A distance estimate scale provided by NASA shows how difficult it is to find clusters as massive and as distant as Gioiello and El Gordo. This distance estimate scale shows the Solar System as being closest to the Sun, followed by the Milky Way, then nearby galaxies, distant galaxies, and finally the early universe. Looking at the scale, the location of the Gioiello Cluster with respect to the Sun stretches all the way to the early universe category. It is the most distant galaxy cluster that has been discovered thus far, although astronomers have discovered several smaller galaxy clusters that are quite close to the distance of Gioiello. These clusters have been identified as being more than 9.5 billion light-years away. However, some of these distant objects appeared to be proto-clusters, which are better defined as precursors to fully developed galaxy clusters.

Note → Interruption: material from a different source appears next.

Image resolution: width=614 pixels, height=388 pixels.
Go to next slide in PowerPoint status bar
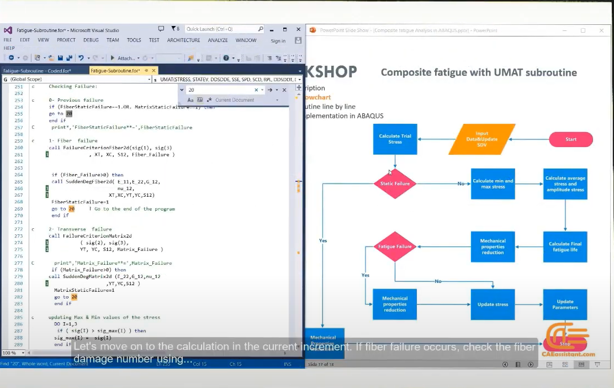click(531, 364)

These astronomers and researchers detected hints of uneven structure in the hot gas, which would appear as large clumps. These uneven structures could have been caused by collisions with smaller galaxy clusters, and provide clues to how the cluster became so massive very early on. These researchers expect that Gioiello is still young enough to be undergoing many interactions and changes in its composition.